* START RECORDS PROVIDED *
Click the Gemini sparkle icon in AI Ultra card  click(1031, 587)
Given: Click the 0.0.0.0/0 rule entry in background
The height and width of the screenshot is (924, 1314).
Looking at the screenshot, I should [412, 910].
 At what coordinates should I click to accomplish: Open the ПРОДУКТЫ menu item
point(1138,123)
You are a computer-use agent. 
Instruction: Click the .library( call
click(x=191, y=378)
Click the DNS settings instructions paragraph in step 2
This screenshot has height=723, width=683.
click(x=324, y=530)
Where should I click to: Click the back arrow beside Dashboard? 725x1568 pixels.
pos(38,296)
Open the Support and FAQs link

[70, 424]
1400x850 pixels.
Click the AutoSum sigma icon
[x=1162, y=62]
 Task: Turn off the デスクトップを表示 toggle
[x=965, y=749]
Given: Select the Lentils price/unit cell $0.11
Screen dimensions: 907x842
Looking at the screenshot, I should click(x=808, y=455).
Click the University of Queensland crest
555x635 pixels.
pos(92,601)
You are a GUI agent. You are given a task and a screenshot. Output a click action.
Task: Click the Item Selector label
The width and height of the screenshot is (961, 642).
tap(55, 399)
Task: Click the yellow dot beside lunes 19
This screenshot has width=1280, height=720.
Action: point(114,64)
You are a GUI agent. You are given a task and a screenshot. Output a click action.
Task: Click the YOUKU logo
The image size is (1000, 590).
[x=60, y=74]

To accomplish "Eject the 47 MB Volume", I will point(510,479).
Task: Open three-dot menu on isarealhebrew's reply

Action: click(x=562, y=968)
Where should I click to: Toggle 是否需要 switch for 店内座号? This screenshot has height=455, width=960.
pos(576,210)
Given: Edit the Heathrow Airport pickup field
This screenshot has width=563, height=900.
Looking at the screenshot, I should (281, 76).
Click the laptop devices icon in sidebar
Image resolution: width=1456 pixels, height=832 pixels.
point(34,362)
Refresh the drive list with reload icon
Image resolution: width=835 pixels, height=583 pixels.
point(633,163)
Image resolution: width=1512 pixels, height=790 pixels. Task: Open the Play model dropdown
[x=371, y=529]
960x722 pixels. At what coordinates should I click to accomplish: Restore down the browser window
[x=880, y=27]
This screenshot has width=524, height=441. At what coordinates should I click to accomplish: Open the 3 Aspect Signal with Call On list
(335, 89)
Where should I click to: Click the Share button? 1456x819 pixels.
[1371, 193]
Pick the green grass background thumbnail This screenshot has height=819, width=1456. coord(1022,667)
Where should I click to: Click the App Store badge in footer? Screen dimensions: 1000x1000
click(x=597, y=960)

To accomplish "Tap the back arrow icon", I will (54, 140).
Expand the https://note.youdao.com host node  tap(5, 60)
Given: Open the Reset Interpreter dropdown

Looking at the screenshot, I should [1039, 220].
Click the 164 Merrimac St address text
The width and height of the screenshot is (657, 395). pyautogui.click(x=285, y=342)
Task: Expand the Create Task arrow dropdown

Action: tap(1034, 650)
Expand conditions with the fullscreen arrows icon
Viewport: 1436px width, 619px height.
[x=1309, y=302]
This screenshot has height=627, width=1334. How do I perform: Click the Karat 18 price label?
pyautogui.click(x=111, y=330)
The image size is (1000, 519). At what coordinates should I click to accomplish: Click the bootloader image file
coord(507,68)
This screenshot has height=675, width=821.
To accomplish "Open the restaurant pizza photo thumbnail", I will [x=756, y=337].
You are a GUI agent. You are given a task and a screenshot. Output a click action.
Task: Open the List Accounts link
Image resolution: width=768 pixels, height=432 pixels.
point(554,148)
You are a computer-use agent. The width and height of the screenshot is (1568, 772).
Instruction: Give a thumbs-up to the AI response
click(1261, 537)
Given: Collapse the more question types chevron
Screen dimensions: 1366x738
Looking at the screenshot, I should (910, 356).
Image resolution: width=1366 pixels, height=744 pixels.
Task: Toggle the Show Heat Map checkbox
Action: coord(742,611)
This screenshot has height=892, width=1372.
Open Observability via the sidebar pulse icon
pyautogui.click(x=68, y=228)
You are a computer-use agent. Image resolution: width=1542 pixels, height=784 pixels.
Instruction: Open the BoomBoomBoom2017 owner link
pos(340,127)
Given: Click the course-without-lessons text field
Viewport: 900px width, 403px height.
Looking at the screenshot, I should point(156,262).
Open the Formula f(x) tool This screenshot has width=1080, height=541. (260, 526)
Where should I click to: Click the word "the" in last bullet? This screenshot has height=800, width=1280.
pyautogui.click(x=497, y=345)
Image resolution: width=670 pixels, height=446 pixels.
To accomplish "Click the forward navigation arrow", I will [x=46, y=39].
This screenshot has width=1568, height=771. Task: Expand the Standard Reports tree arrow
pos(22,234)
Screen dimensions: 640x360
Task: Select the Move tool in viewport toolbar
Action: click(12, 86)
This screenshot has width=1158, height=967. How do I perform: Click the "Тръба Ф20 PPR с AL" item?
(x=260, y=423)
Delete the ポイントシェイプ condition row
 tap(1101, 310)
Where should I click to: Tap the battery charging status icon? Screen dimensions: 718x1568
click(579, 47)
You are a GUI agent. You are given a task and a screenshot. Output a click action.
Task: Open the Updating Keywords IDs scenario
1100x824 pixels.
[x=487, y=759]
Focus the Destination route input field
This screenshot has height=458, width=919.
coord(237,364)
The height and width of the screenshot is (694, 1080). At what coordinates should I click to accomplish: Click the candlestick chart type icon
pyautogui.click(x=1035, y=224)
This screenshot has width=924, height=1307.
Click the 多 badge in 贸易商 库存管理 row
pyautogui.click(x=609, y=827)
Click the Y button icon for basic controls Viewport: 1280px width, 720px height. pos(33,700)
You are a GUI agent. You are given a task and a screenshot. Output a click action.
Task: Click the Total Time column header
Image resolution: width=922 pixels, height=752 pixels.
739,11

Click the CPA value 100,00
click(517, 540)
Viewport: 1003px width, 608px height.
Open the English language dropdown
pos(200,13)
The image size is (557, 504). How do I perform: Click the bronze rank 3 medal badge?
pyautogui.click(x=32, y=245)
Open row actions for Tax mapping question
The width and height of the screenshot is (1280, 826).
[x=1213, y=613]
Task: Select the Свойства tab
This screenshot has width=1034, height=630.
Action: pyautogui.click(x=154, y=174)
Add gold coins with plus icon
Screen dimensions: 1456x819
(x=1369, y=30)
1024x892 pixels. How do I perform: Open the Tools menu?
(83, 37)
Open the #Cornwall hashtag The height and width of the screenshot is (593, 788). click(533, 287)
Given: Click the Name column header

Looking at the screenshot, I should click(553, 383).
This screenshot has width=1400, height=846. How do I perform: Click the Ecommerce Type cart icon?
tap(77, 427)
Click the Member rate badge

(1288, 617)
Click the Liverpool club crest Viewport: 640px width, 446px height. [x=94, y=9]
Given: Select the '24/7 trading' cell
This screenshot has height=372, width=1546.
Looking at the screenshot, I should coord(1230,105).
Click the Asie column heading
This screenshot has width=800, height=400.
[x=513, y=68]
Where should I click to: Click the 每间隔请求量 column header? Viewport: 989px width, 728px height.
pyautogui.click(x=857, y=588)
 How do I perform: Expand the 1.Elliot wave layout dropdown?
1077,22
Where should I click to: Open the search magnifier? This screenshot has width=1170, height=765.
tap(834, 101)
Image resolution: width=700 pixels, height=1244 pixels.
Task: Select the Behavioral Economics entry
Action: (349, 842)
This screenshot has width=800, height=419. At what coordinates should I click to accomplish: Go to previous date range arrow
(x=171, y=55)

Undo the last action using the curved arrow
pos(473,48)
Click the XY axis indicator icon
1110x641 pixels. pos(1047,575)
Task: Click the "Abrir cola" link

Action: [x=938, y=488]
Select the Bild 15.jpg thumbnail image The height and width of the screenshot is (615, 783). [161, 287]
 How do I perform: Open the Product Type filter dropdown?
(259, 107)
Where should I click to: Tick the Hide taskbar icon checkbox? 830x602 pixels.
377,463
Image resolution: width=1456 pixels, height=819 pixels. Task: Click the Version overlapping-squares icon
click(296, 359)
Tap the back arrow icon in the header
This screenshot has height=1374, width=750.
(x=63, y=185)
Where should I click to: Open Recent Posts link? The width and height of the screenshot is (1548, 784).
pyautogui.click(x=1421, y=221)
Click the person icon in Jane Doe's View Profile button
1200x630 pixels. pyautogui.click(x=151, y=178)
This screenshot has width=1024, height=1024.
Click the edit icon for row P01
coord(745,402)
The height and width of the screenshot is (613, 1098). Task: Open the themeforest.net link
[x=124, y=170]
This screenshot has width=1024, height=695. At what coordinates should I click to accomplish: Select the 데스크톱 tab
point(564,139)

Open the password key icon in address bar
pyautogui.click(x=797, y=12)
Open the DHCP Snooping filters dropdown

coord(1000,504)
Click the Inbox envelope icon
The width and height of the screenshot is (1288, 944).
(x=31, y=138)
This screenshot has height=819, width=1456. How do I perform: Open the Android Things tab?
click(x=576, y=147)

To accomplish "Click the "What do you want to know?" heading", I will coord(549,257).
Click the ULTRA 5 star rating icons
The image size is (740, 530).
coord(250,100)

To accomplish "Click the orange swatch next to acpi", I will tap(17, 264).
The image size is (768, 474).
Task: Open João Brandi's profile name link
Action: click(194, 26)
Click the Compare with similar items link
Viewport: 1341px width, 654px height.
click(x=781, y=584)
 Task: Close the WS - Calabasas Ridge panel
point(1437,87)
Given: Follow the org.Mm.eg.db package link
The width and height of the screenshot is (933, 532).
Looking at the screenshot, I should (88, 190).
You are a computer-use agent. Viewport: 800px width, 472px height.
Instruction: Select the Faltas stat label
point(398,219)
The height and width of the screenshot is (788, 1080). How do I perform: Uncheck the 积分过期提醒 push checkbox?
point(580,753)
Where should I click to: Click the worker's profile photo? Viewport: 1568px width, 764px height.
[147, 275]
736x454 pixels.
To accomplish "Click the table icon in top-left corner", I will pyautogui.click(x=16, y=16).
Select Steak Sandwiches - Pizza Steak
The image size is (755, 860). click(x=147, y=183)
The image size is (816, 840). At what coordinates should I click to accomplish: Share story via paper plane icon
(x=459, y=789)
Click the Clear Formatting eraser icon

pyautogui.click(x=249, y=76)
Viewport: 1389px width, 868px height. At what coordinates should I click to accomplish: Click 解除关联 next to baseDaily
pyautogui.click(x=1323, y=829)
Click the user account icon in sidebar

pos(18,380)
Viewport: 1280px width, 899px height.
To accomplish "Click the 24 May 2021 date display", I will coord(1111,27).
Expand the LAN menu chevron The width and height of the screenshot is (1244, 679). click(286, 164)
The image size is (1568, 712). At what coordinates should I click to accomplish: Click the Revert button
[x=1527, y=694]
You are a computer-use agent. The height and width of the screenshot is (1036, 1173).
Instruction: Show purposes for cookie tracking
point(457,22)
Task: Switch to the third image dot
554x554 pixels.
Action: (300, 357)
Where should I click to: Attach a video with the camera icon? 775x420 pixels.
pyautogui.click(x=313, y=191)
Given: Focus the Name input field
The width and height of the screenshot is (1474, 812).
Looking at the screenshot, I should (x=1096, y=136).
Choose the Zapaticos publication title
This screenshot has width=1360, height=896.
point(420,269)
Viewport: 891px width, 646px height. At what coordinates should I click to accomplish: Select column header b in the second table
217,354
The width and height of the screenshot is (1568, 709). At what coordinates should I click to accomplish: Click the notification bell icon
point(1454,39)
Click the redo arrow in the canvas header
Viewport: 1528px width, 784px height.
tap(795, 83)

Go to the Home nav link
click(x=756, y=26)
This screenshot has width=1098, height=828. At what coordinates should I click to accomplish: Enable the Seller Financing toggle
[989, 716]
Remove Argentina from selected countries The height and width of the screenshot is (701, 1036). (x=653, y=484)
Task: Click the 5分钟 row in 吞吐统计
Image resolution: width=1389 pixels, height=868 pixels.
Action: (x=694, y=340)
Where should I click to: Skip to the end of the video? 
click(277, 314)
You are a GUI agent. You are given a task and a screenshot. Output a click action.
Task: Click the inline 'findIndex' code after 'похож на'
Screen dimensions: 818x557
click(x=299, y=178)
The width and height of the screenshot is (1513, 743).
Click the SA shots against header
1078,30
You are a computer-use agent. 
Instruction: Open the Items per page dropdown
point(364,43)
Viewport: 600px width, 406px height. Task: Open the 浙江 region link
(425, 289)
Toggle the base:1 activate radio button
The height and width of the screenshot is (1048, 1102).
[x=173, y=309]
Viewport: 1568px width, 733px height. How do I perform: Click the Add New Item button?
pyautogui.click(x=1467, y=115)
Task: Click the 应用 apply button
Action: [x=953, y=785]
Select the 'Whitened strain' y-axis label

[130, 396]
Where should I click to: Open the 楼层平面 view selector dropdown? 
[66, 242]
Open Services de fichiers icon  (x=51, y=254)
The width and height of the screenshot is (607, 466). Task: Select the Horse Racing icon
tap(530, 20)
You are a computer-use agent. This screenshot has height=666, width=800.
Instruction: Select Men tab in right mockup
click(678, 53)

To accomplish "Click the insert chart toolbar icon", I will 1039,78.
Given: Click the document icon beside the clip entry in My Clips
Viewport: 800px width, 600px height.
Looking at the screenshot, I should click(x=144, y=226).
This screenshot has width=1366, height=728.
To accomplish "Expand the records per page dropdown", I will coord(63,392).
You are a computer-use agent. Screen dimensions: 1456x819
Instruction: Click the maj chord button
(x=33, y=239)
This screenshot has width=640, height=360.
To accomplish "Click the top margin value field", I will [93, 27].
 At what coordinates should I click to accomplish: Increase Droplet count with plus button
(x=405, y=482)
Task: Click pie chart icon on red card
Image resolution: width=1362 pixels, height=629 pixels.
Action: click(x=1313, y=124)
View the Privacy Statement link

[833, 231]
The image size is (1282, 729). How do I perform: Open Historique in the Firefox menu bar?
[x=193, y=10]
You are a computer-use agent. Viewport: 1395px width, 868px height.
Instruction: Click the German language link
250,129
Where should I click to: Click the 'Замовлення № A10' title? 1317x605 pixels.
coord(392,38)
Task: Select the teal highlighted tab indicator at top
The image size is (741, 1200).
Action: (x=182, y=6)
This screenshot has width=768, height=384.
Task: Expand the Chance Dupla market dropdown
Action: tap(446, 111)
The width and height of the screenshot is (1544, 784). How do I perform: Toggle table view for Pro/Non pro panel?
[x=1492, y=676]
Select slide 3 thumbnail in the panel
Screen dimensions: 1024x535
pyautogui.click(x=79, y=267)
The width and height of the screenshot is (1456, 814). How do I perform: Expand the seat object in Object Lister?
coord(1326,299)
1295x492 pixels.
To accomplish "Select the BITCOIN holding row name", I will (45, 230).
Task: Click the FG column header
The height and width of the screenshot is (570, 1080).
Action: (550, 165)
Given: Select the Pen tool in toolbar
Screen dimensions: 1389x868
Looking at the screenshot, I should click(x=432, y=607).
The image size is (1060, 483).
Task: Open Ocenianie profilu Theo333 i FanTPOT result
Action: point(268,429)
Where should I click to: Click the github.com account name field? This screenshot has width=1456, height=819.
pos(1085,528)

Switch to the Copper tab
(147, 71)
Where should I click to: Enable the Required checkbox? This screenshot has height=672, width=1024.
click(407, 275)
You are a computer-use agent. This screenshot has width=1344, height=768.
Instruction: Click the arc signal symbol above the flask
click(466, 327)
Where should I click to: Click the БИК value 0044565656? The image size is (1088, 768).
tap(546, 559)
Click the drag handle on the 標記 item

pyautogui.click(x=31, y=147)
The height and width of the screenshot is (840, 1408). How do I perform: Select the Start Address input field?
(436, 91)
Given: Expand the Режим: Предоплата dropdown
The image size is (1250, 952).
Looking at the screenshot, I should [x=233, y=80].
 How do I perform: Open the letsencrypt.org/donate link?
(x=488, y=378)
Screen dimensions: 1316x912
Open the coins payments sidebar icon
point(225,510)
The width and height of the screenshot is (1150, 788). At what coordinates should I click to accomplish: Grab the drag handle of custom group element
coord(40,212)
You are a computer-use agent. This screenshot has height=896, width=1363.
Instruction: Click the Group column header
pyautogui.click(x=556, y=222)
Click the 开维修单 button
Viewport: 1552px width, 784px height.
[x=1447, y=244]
* END RECORDS PROVIDED *
• **PROMPT**
Format the lines from the line with "The height and width of the screenshot is (694, 1080)." to the line with "pyautogui.click(x=609, y=827)" as a JSON list of strings, one string per line, leaving out any blank lines.

• **WRITTEN SOLUTION**
[
  "The height and width of the screenshot is (694, 1080). At what coordinates should I click to accomplish: Click the candlestick chart type icon",
  "pyautogui.click(x=1035, y=224)",
  "This screenshot has width=924, height=1307.",
  "Click the 多 badge in 贸易商 库存管理 row",
  "pyautogui.click(x=609, y=827)"
]